(Source records)
^^^^^^^^
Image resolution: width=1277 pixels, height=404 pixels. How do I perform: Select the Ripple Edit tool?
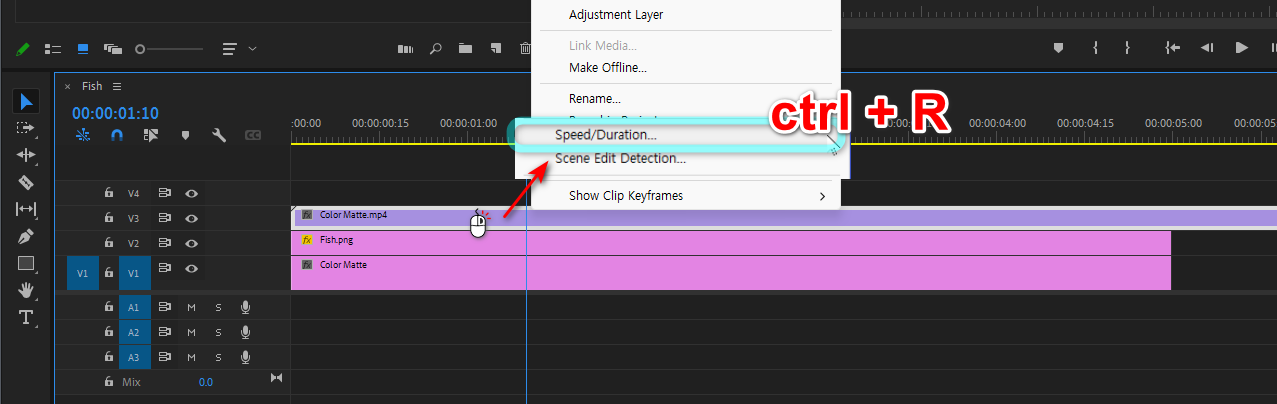pos(26,155)
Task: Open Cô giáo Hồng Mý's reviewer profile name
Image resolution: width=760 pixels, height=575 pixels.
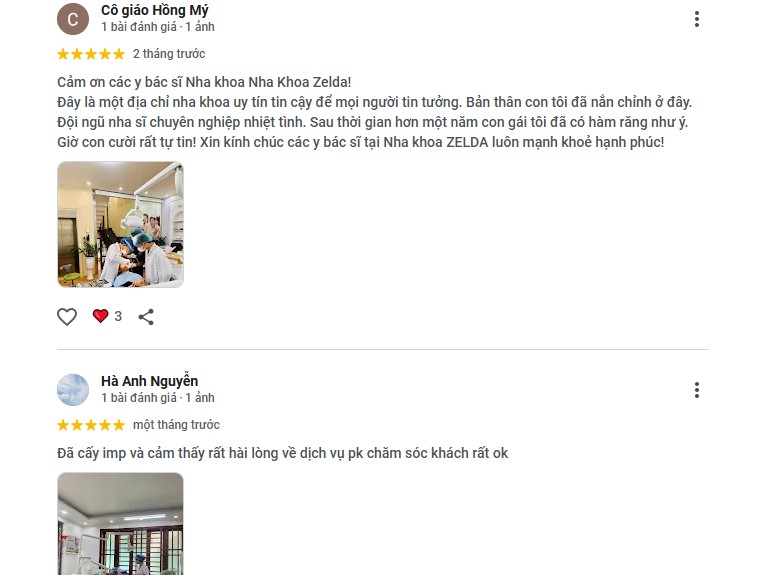Action: pyautogui.click(x=155, y=10)
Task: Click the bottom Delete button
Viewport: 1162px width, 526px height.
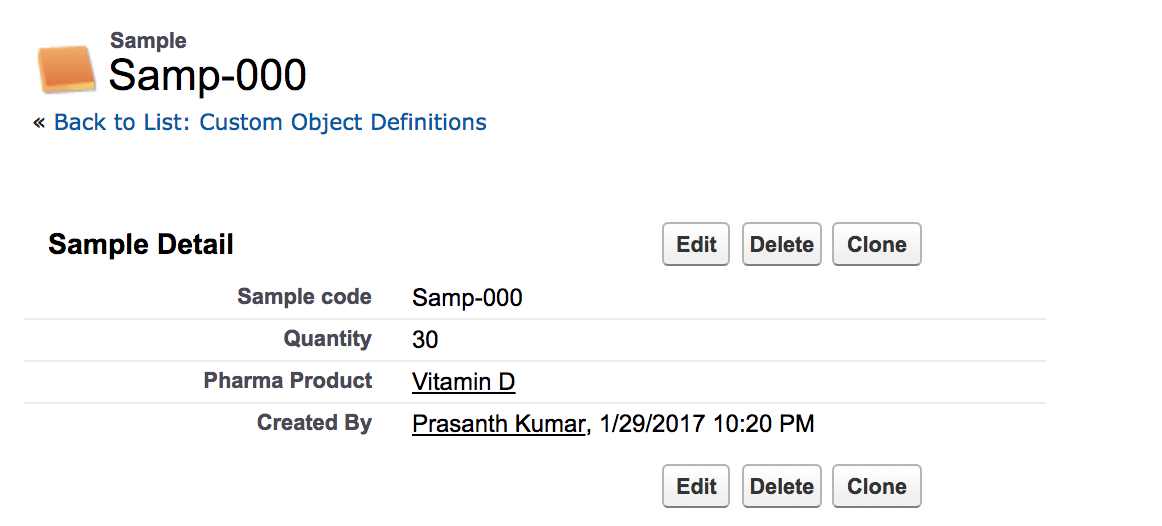Action: pos(781,487)
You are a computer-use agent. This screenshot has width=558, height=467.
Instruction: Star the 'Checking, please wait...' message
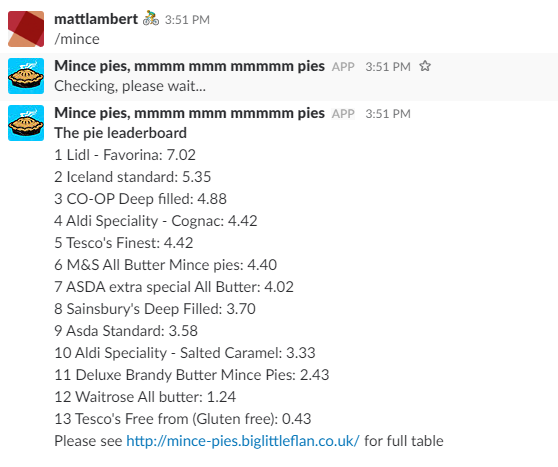click(x=425, y=66)
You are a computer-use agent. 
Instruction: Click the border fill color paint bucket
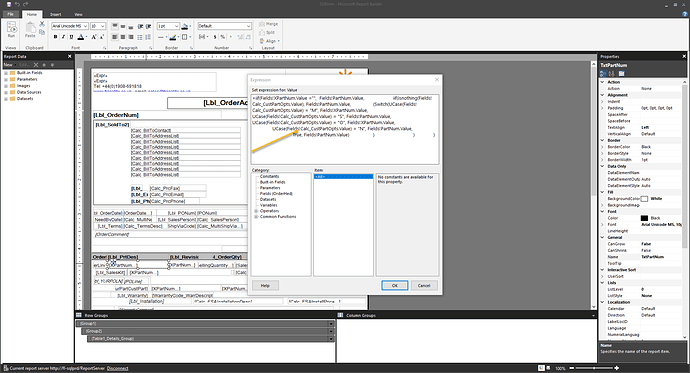pyautogui.click(x=185, y=26)
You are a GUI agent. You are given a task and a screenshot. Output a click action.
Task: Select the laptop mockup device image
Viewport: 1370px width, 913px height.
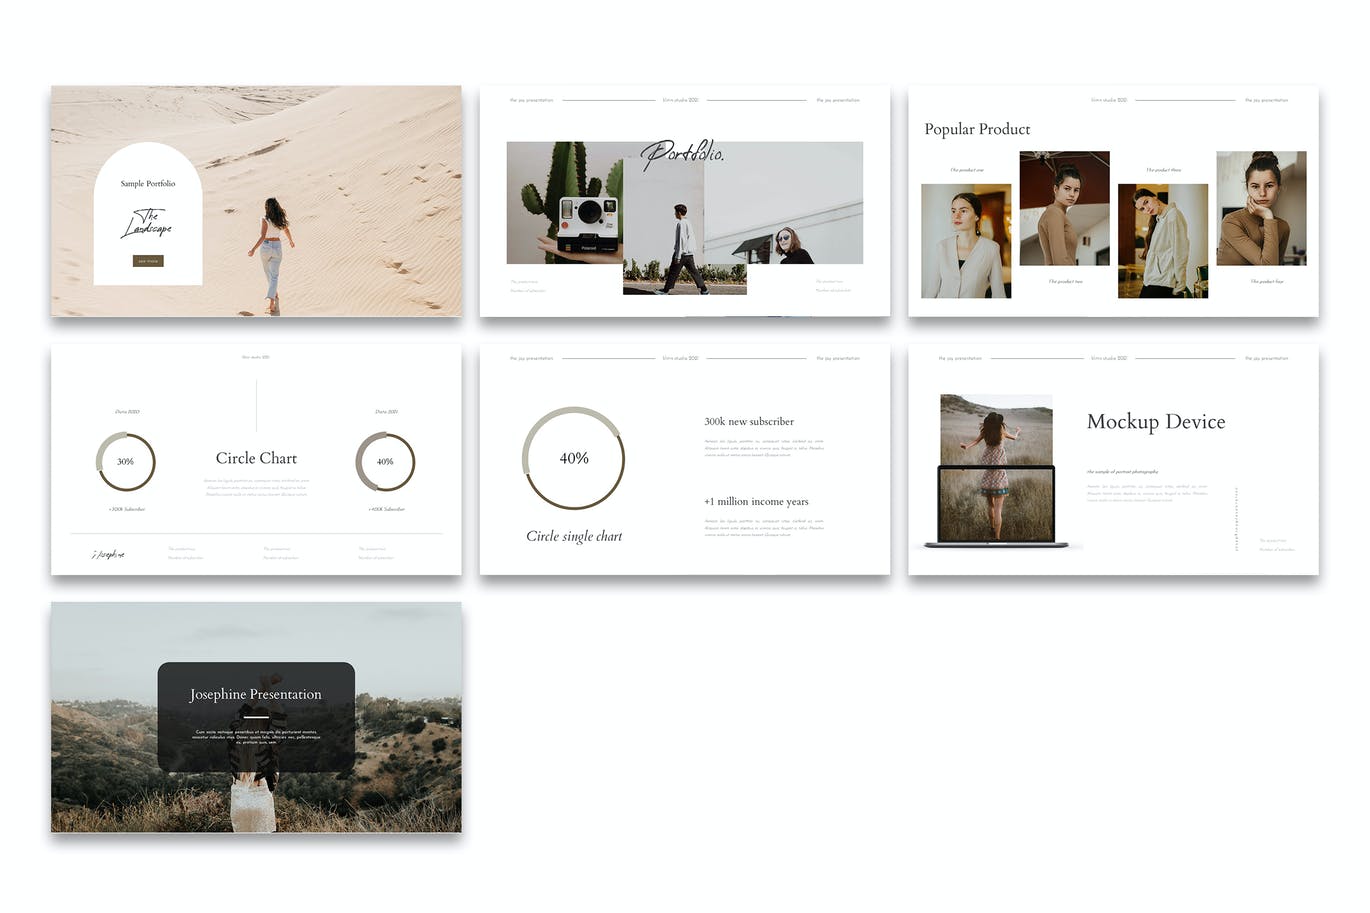(996, 506)
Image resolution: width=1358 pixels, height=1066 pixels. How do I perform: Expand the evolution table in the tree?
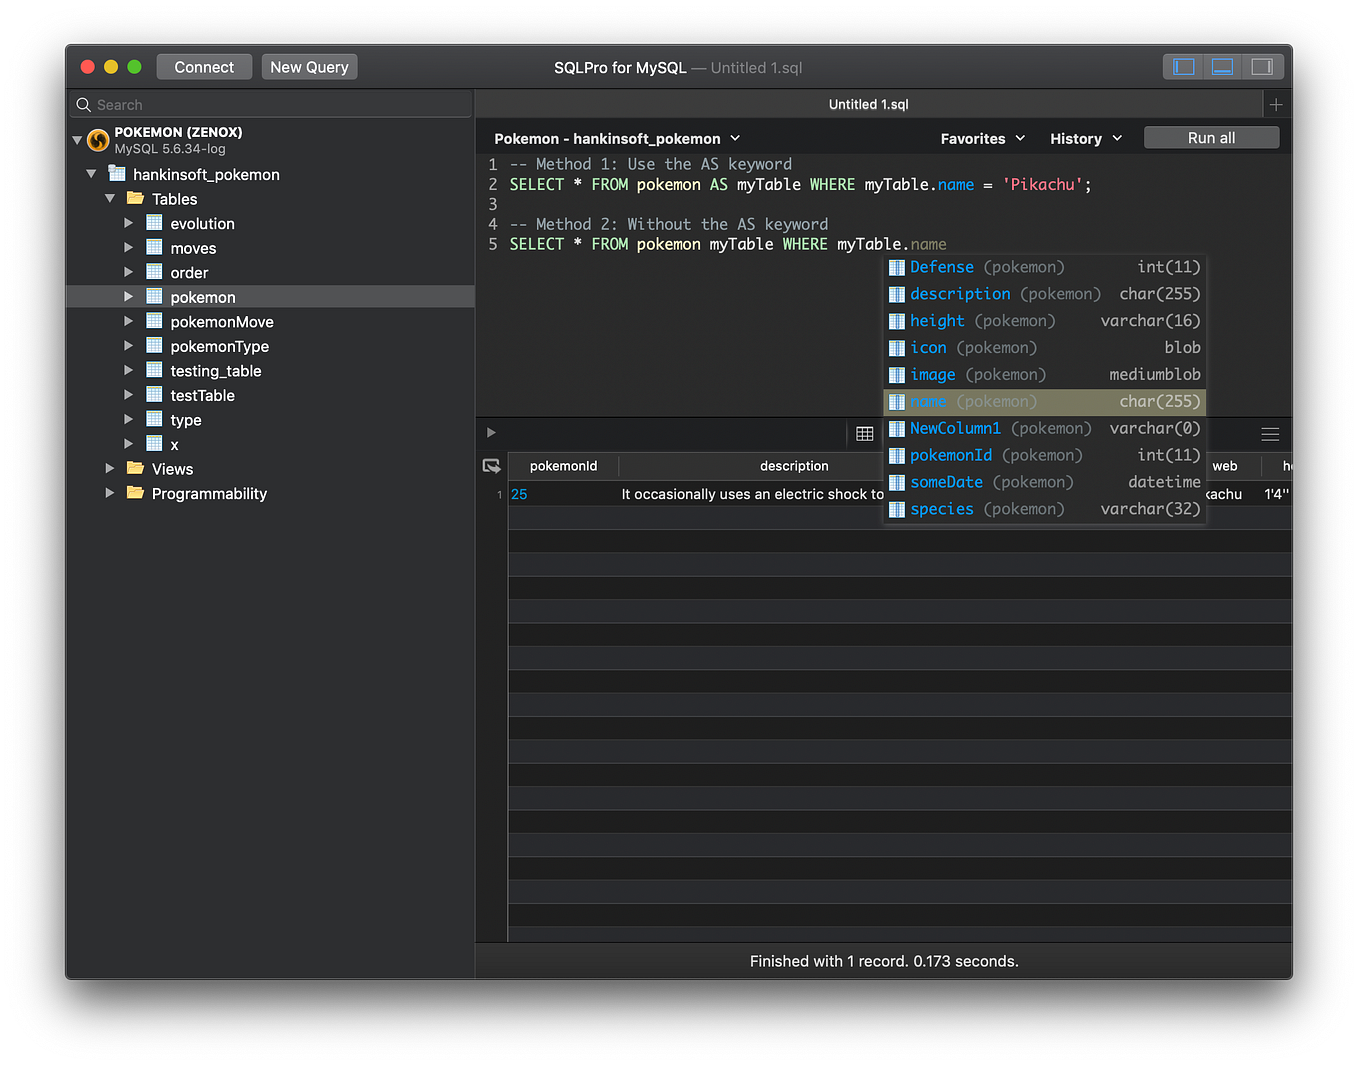coord(128,222)
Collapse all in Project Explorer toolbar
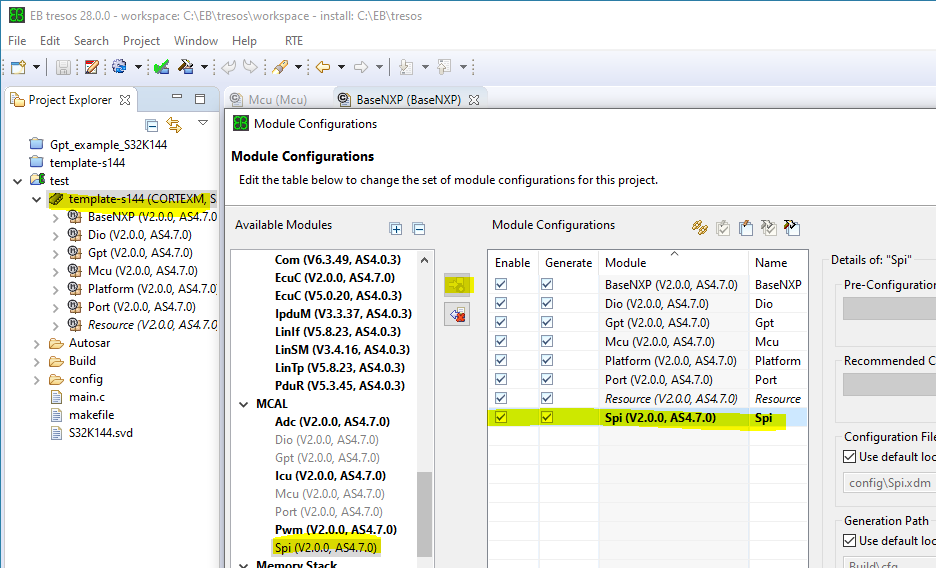Image resolution: width=936 pixels, height=568 pixels. [x=152, y=125]
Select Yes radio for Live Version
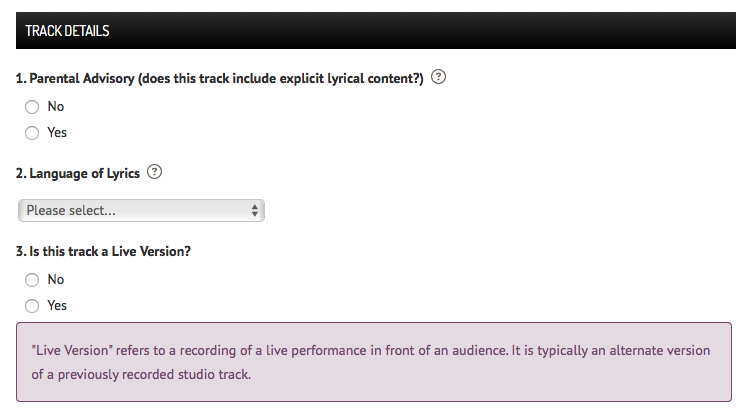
^^^^^^^^
## Task objective
Filter the records, keeping only lines that contain "agent", and show those lines.

## Your solution
You are a computer-use agent. This screenshot has width=558, height=467.
You are a computer-use agent. 
You are a GUI agent. You are given a task and a screenshot. Output a click action.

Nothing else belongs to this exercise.